Nora thinks about this and thinks, ‘What the hell,’ opens her robe, and gives Chris a nice long look. Chris thanks her, throws another hundred bucks on the table, and then says he can’t wait any longer and leaves.


A while later Tony arrives home and his wife says “You know, your weird friend Chris came over.” Tony thinks about this for a second and says “Well did he drop off the 200 bucks he owes me?”

What You Want

A married couple is driving down the interstate at 55 mph with the husband behind the wheel. His wife looks over at him and says, “Honey, I know we’ve been married for 15 years, but, I want a divorce.”


The husband says nothing but slowly increases speed to 60 mph.


She then says, “I don’t want you to try to talk me out of it, because I’ve been having an affair with your best friend, and he’s a better lover than you.” Again the husband stays quiet and just speeds up as he clenches his hands on the wheels.


She says, “I want the house.” Again the husband speeds up, and now is doing 70 mph.


She says, “I want the kids too.” The husband just keeps driving faster, and faster, until he’s up to 80 mph.


She says, “I want the car, the checking account, and all the credit cards too.”


The husband slowly starts to veer toward a bridge overpass piling, as she says, “Is there anything you want?”



The husband says, “No, I’ve got everything I need right here.“


She asks, “What’s that?”


The husband replies just before they hit the wall at 90 mph, “I’ve got the airbag.”

Pretty Drunk

Nikhil bumped into his ex in the club.
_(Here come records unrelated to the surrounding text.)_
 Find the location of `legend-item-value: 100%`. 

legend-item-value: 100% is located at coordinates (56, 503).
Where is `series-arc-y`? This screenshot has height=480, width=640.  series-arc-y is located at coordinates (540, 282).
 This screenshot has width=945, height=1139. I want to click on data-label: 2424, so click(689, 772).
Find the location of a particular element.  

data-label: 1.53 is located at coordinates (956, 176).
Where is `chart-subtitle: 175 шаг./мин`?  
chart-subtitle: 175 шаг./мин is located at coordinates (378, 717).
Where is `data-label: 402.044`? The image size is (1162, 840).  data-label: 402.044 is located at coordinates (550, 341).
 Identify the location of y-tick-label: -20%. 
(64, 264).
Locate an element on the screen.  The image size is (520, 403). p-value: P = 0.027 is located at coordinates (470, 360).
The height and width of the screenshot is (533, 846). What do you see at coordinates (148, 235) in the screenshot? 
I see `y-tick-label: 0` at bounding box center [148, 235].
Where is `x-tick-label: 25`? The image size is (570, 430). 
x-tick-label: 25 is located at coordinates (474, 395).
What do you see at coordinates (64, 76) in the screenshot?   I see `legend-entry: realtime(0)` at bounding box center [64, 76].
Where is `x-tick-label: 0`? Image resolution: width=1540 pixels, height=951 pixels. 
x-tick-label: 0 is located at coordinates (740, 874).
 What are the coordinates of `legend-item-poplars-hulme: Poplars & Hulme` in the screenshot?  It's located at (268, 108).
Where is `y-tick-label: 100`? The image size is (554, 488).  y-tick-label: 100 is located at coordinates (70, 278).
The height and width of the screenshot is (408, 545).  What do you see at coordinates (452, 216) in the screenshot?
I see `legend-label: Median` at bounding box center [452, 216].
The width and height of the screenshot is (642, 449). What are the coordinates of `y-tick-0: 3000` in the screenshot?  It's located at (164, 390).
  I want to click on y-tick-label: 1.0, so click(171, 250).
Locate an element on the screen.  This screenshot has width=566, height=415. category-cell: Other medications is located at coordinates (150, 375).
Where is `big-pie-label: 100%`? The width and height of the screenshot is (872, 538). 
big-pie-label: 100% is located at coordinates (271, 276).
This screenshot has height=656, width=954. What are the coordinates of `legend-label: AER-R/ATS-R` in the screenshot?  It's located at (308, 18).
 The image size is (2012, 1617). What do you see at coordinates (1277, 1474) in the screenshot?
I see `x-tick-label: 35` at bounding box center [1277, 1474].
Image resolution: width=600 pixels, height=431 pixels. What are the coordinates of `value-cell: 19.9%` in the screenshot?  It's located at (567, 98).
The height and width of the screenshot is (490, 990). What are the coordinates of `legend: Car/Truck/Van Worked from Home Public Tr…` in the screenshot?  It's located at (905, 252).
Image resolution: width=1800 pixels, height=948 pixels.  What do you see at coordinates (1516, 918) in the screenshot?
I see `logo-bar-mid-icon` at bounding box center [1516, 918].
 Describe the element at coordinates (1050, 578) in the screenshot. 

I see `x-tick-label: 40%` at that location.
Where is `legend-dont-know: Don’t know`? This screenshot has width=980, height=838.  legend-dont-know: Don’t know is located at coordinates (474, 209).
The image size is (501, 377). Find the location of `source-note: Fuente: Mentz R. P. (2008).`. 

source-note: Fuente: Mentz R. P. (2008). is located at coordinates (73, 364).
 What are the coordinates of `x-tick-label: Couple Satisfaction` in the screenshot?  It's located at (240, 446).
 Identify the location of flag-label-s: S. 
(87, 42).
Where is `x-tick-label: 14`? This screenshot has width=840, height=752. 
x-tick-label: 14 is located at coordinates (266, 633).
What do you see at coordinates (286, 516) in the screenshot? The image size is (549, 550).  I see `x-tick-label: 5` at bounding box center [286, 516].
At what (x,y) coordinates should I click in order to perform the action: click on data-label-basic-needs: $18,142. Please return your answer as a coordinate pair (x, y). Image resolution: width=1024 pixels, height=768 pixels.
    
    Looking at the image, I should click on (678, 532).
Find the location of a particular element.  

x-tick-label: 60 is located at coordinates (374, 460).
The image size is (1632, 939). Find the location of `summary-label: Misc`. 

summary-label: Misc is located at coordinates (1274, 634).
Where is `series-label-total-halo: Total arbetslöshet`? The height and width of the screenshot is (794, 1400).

She said, "Sorry, I'm pretty drunk." He said, "Yeah, you're right, you are pretty when I'm drink."

What is good Marriage

A good marriage would be between a blind wife and a deaf husband. - Michel de Montaigne

Its Dark Here

A woman takes a lover during the day, while her husband is at work. Her nine-year-old son comes home unexpectedly, so she puts him in the closet and shuts the door. Her husband also comes home, so she puts her lover in the closet, with the little boy.


The little boy says, “Dark in here.”

The man says, “Yes, it is.”

Boy: “I have a baseball.”

Man: “That’s nice.”

Boy: “Want to buy it.”

Man: “No, thanks.”


Boy: “My dad’s outside.”

Man: “OK, how much?”

Boy: “$25.00”


The next few weeks find the boy and her mother’s lover in the closet together.


Boy: “Dark in here.”

Man: “Yes, it is.”

Boy: “I have a baseball mitt.”

The lover remembering the last time asks the boy, “How much?”

Boy: “$75.00”


Man: “Fine.”


A few days later, the father says to the boy, “Grab your glove. Let’s go outside and toss the baseball back and forth.” The boy says, “I can’t, I sold them.”

The father asks, “How much did you sell them for?”

Boy: “$100.00”

The father says, “That’s terrible to overcharge your friends like that, that is way more than those two things cost. I’m taking you to church and making you confess.”


They go to church and the father makes the little boy sit in the confession booth, then closes the door.

The boy says, “Dark in here.”

The priest says, “Don’t start that shit again.”